In a recent review published in The Journal of Clinical Investigation, researchers discuss advances in biological age (BA) estimation over the years and ongoing limitations that need to be addressed for future clinical translation.
Pending prospective validation, clinicians may eventually use these approaches to identify high-risk individuals and support more personalized prevention or treatment strategies, but their role in routine care remains unresolved.
People of the same sex, born in the same year, with similar clinical profiles, such as adiposity, can differ in their physical abilities, immune resilience, likelihood of developing disease, and overall survival. This reflects cumulative effects of aging shaped by environmental exposures, health behaviors, genetic predisposition, molecular changes, and chance events. Biological age (BA) can capture such individual-level variabilities.
Scientists are developing new strategies to determine the biological age of different cells, tissues, and organs. Such efforts could support precision medicine approaches and ultimately improve the standard of care.
In this review, researchers provide an overview of BA estimation approaches and the ongoing challenges and limitations.
Conventional and modern methods for biological age estimation
Early-age estimation models primarily used predefined variables, risk factors, and functional markers (such as gait speed and grip strength), and interpreted the results as delayed or accelerated aging. They also developed composite scores for physiological aging. Although these methods help estimate disease risk, they are usually unable to explain cellular-level differences that may influence mobility, strength, and balance, which can affect the ability to perform daily tasks.

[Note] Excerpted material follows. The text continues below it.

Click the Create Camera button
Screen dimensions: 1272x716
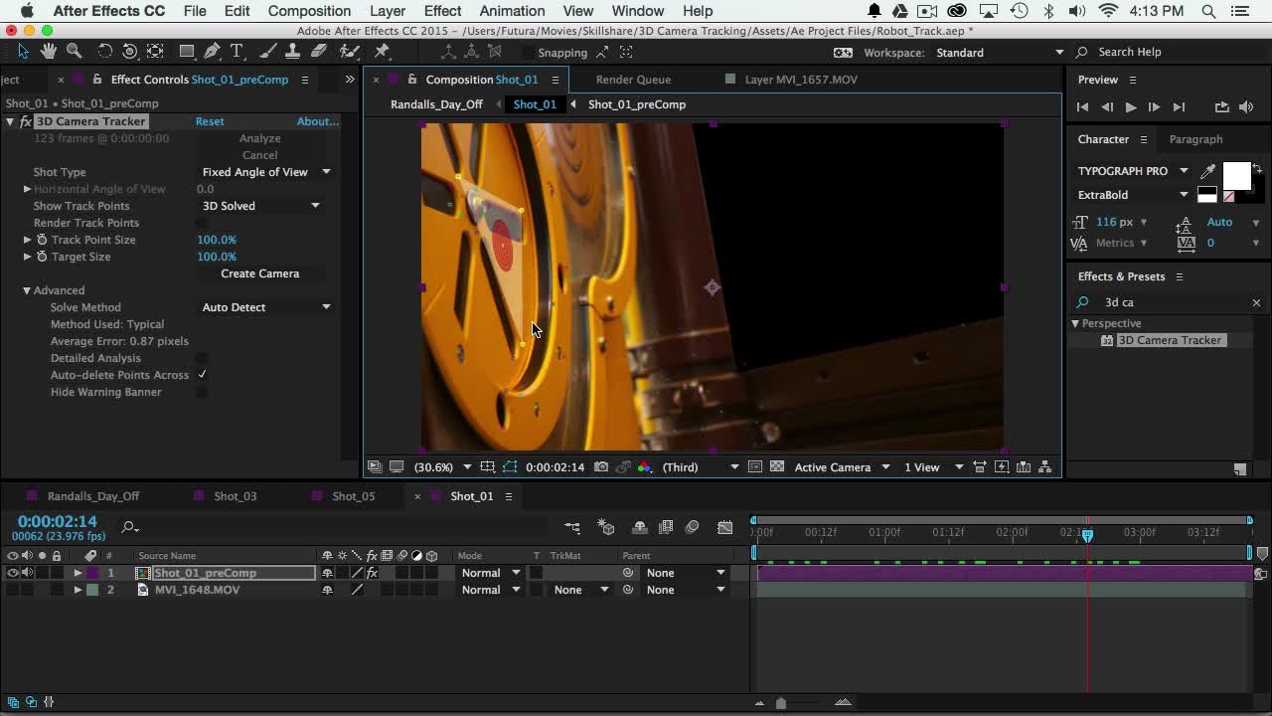[x=259, y=273]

Researchers are now integrating molecular profiling with artificial intelligence (AI) algorithms into unified frameworks to improve BA estimation. First-generation clocks, such as Horvath and Hannum, used supervised machine learning models based on selected CpG methylation sites to estimate chronological age, whereas later clocks were designed to better capture phenotypic aging, morbidity, and mortality risk.
Digital AI models can analyze imaging, electrophysiology, wearable signals, and clinical text, while large language model (LLM)-based approaches have shown promise for estimating phenotypic aging from routinely collected health examination reports and electronic health records.
Decreases in gait speed and grip strength are associated with poorer physical function and higher mortality risks. New models are using video-derived and computer-based analyses to make these assessments more scalable.
As people grow older, the inner lining of the arteries becomes less efficient. Flow-mediated dilation provides an ultrasound-based window into endothelial function, while pulse-wave velocity and pulse pressure capture related aspects of arterial stiffness and vascular aging.
Wearables and digital monitors may contribute continuous data on heart rate, activity, sleep, and related physiological patterns, while ECG-derived age, inflammatory biomarkers, and measures such as maximal oxygen uptake provide complementary windows into cardiovascular and whole-body physiological reserve.
Elevated levels of natriuretic peptides such as NT-proBNP can help estimate long-term cardiovascular disease risk at levels far below standard measures. Likewise, cystatin C, a renal marker, has outperformed traditional creatinine-based indices in predicting mortality risks.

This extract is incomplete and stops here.